EXERCISE BRIEF - Leaving out the pictures, retype exactly the lines from the one holding "Instruction: Click the" through the end of the material.
──────
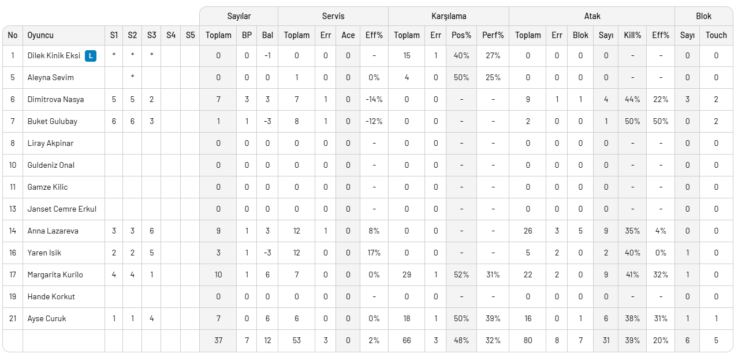Sort by the No column header
Screen dimensions: 738x361
(13, 35)
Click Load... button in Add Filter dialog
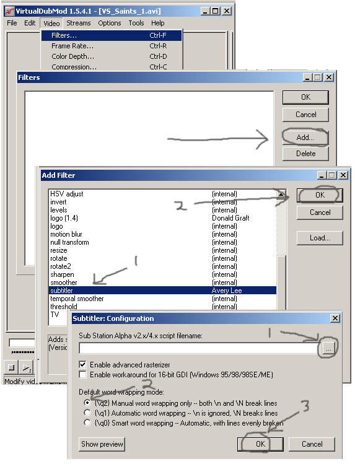This screenshot has height=464, width=355. (320, 238)
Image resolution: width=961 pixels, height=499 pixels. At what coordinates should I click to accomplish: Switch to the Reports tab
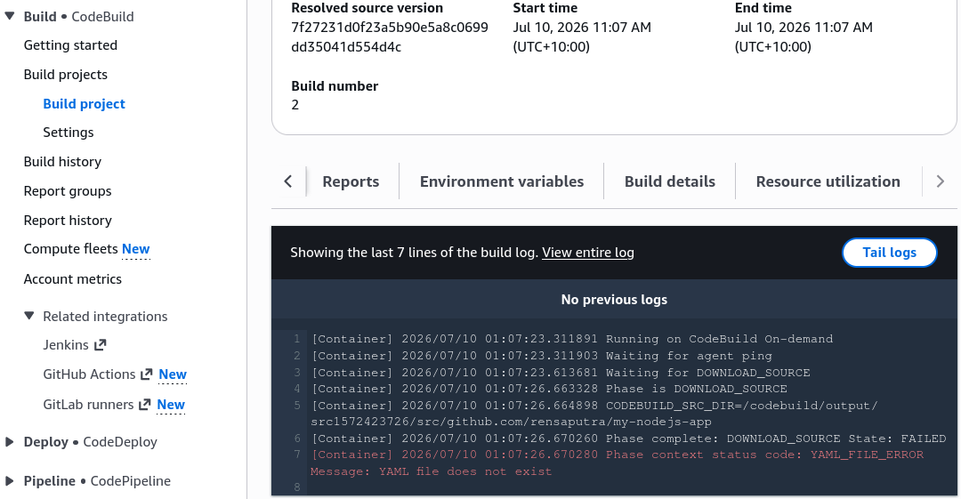pos(351,181)
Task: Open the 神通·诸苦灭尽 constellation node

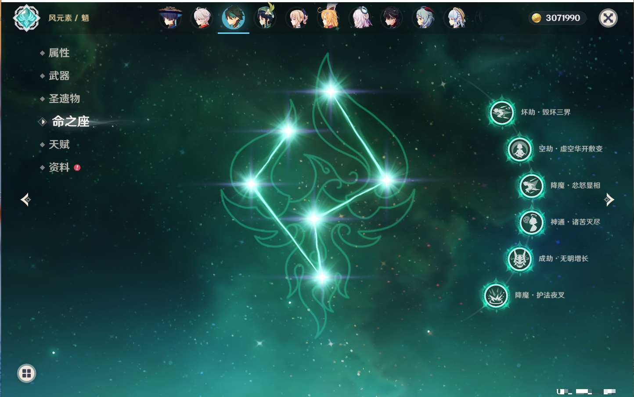Action: (x=531, y=222)
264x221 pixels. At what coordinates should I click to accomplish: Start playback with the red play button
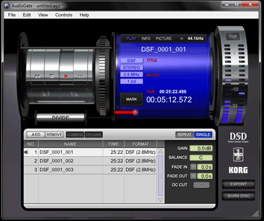tap(66, 76)
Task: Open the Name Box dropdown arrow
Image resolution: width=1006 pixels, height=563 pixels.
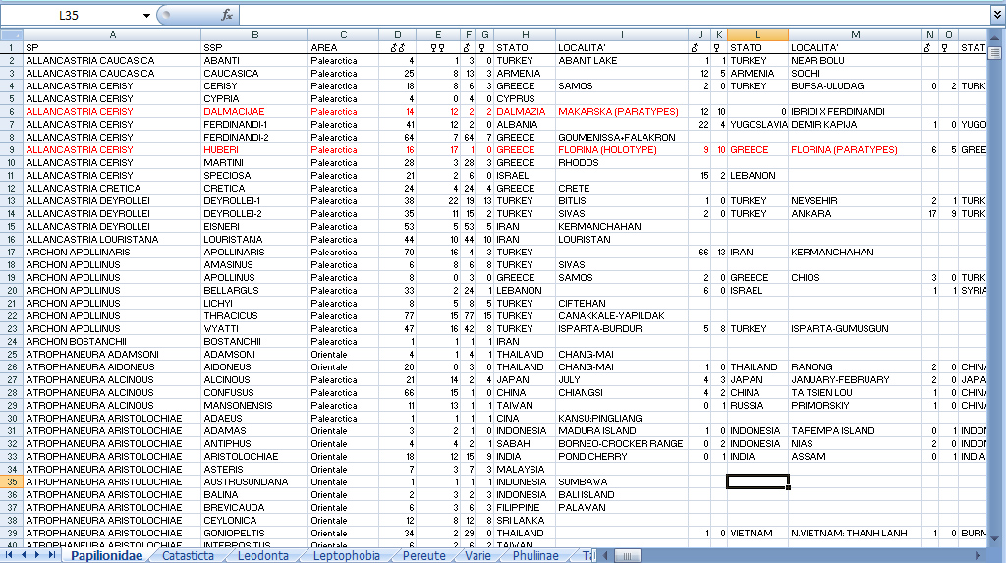Action: [x=146, y=15]
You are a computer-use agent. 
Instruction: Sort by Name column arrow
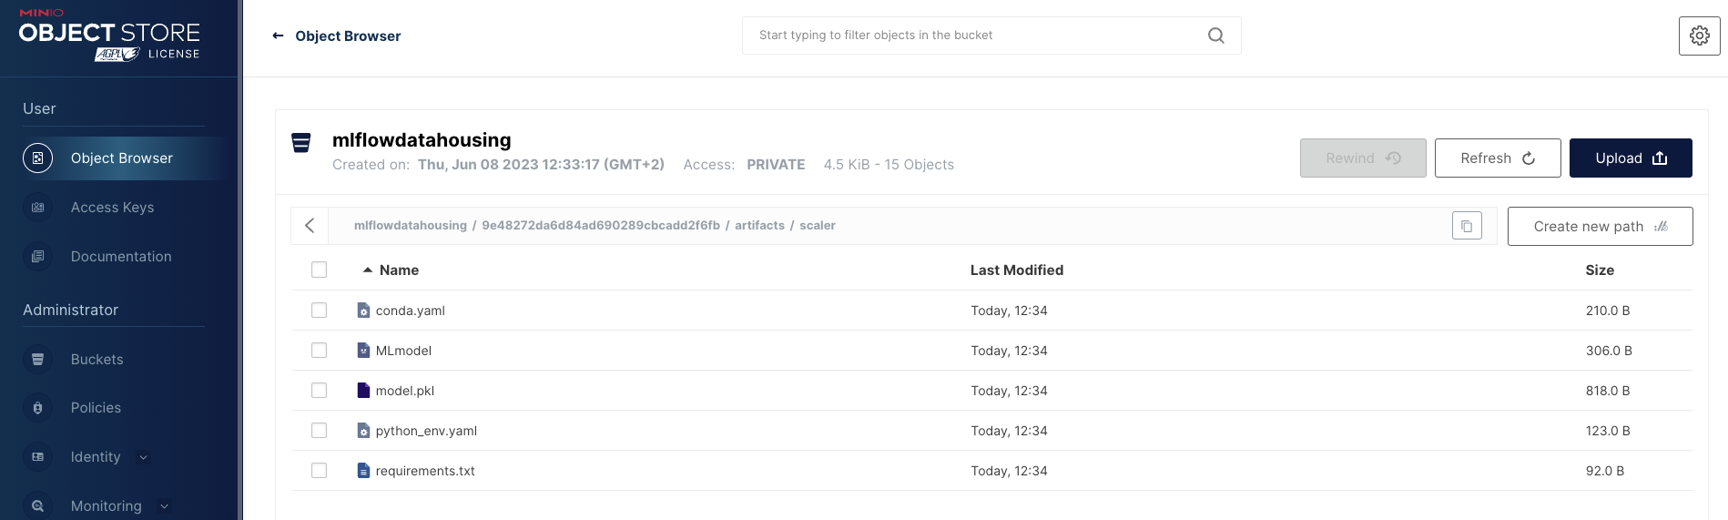coord(368,270)
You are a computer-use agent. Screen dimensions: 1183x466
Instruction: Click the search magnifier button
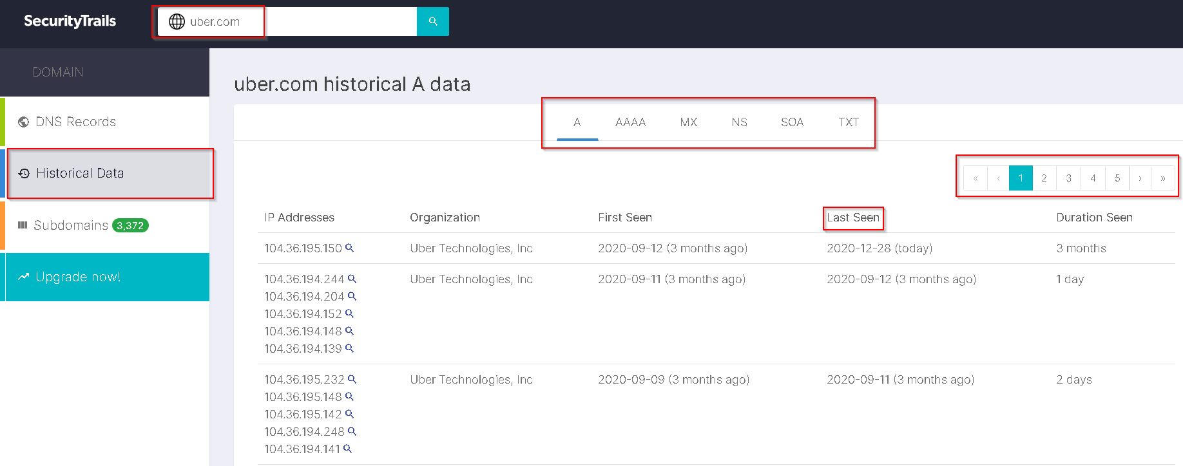click(x=433, y=21)
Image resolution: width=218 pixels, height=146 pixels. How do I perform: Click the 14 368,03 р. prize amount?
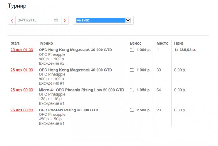click(x=185, y=50)
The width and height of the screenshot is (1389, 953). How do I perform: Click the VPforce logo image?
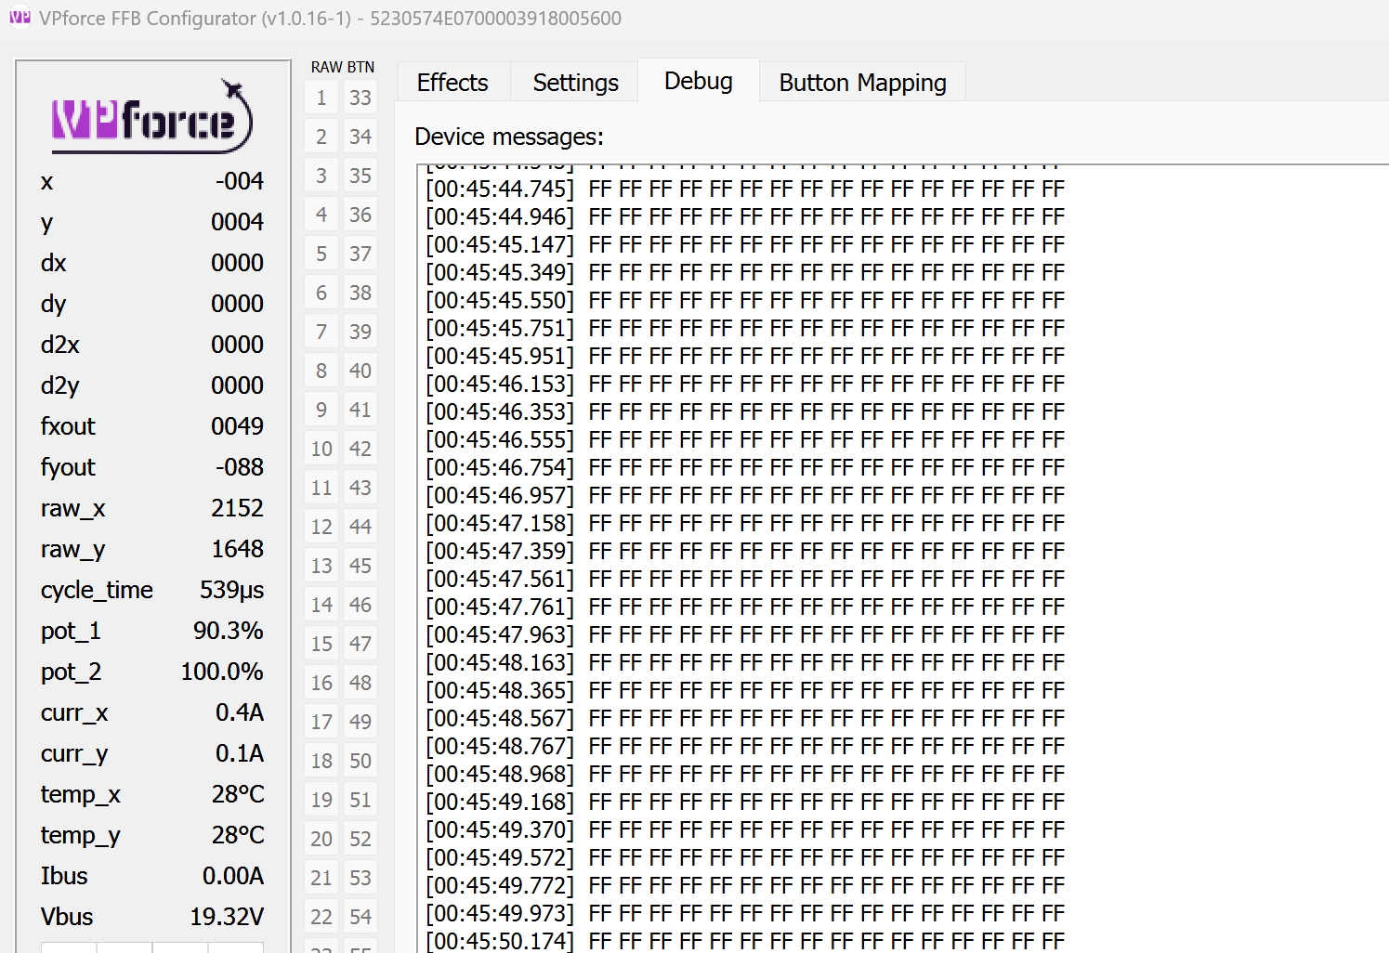151,118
──────
WRITTEN RESPONSE -
Instruction: Click the search magnifier button
click(x=433, y=21)
Image resolution: width=218 pixels, height=146 pixels. How do I perform: Click the 14 368,03 р. prize amount?
click(x=185, y=50)
The width and height of the screenshot is (1389, 953). How do I perform: Click the VPforce logo image?
151,118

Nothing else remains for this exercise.